Comment by zahlman
4 hours ago
Does this concept of "personal blog" include people periodically sharing, say, random knowledge on technical topics? Or is it specifically people writing about their day-to-day lives?
How would I check if my site is included?
You can check: <https://github.com/kagisearch/smallweb/blob/main/smallweb.tx...>. I can see that your RSS URL is listed there.
But it currently does not appear in the search results here: <https://kagi.com/smallweb/?search=zahlman>. The reason appears to be this:
"If the blog is included in small web feed list (which means it has content in English, it is informational/educational by nature and it is not trying to sell anything) we check for these two things to show it on the site: • Blog has recent posts (<7 days old) [...]"
(Source: https://github.com/kagisearch/smallweb#criteria-for-posts-to...)
Why would you only include blogs in your small web index? That must be a minute fraction of what is out there?
I can't think of a single blog that I read these days (small or not), yet there are loads of small "old school" sites out there that are still going strong.
> Why would you only include blogs in your small web index?
I am not associated with this project, so this would be a question for the project maintainer. As far as I understand, the project relies on RSS/Atom feeds to fetch new posts and display them in the search results. I believe, this is an easier problem to solve than using a full blown web crawler.

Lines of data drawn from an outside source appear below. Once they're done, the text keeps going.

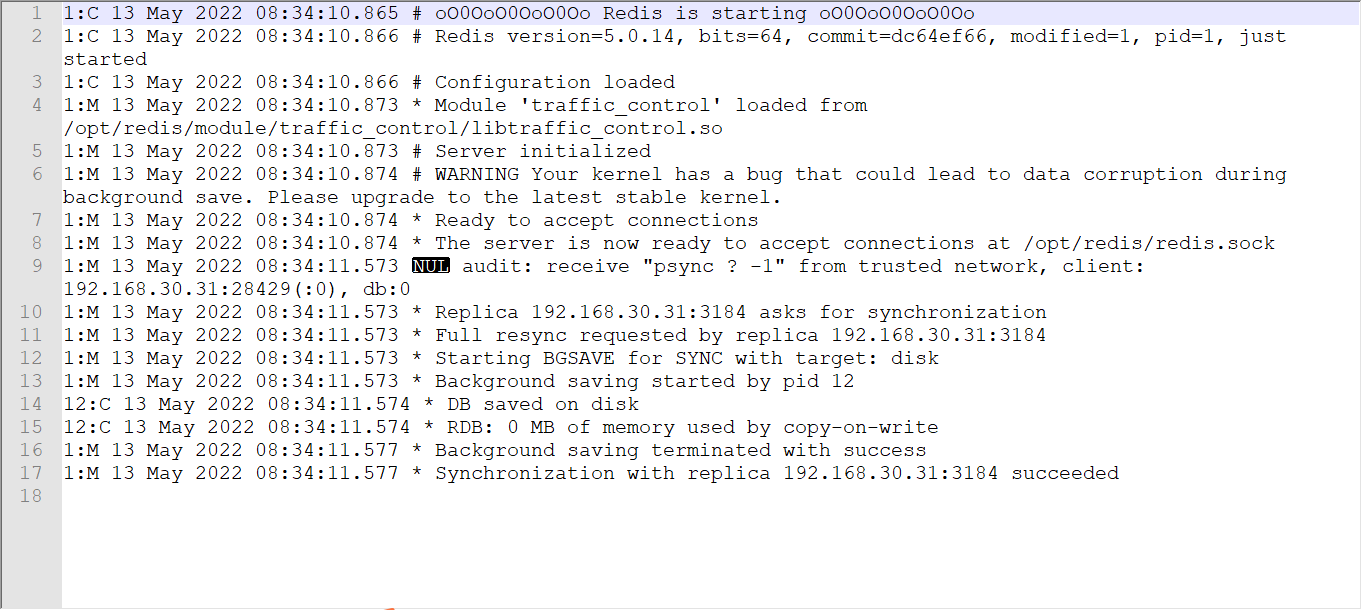Image resolution: width=1362 pixels, height=610 pixels.
Task: Click line number 9 in the gutter
Action: click(36, 266)
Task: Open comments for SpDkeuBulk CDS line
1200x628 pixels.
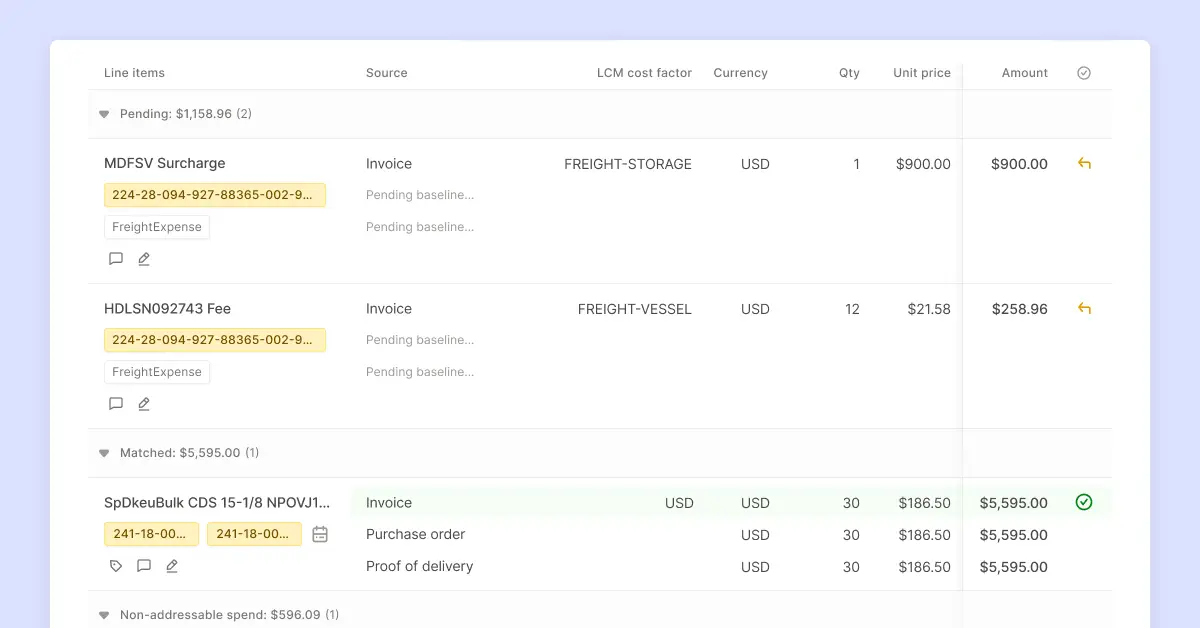Action: 144,566
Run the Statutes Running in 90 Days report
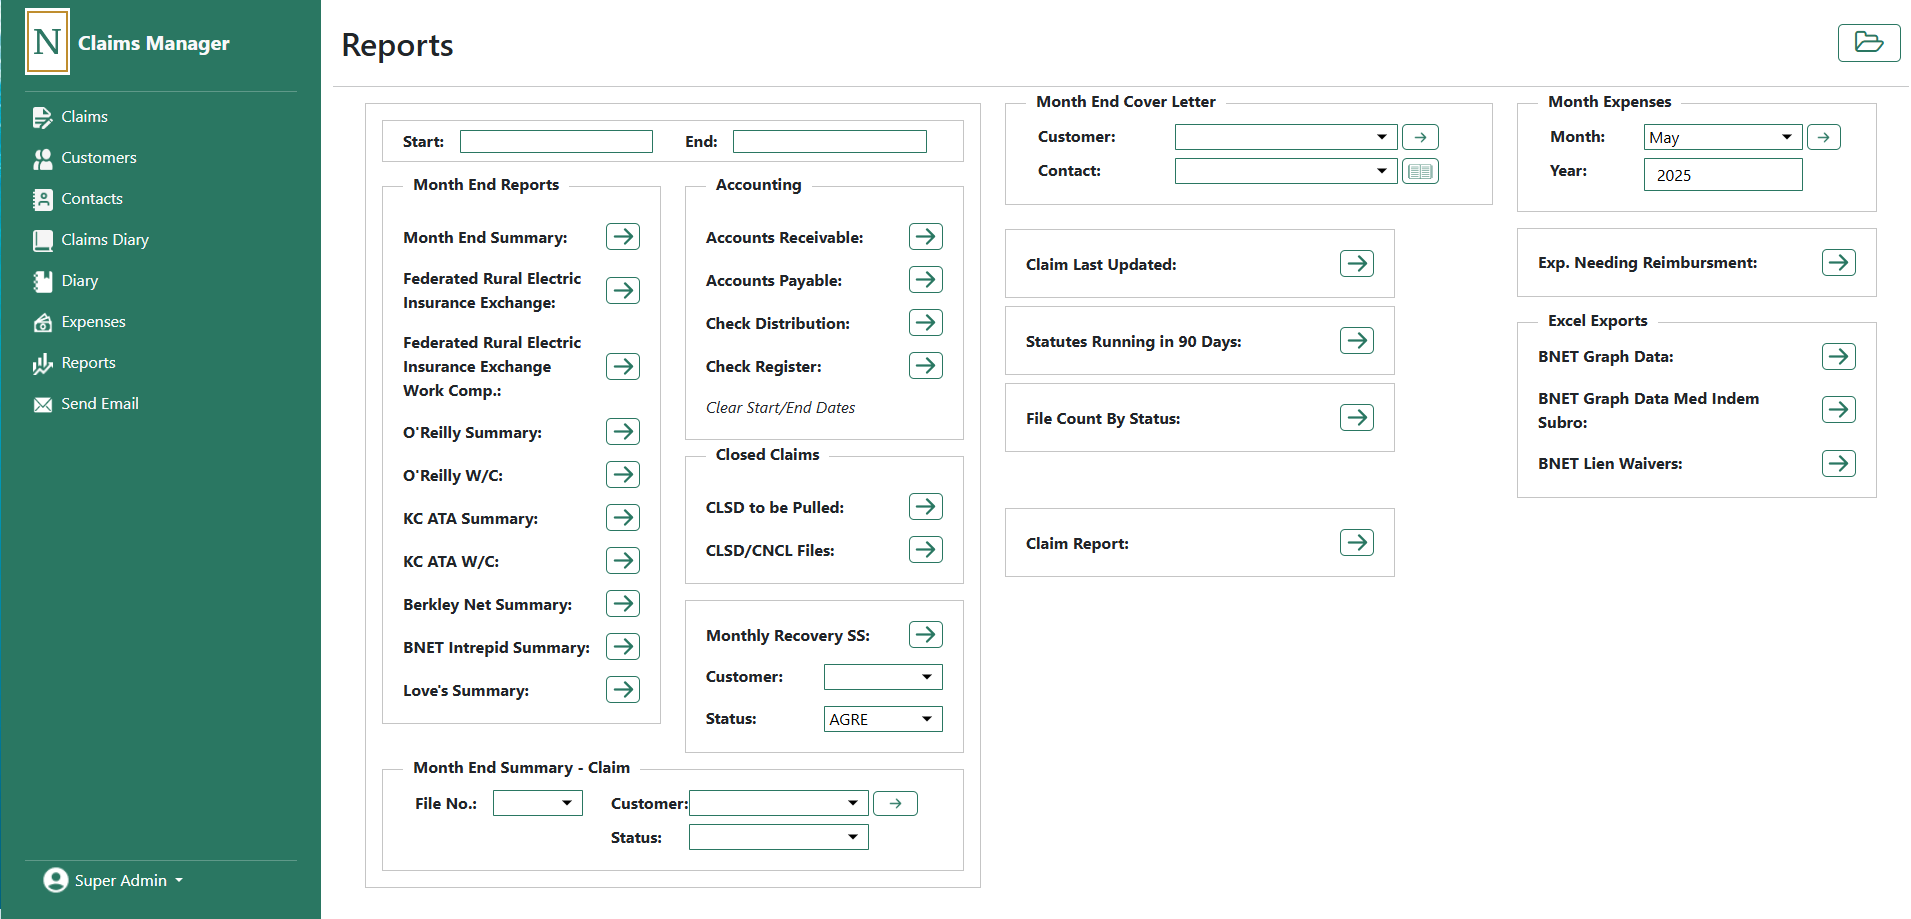1911x919 pixels. click(x=1356, y=341)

However, as far as I know, Kagi does have its own full blown crawler, so I am not entirely sure why they could not use it to present the Small Web search results. Perhaps they rely on date metadata in RSS feeds to determine whether a post was published within the last seven days? But having worked on an open source web crawler myself, many years ago, I know that this is something a web crawler can determine too if it is crawling frequently enough.
So yes, I think you have got a good point and only the project maintainer can provide a definitive answer.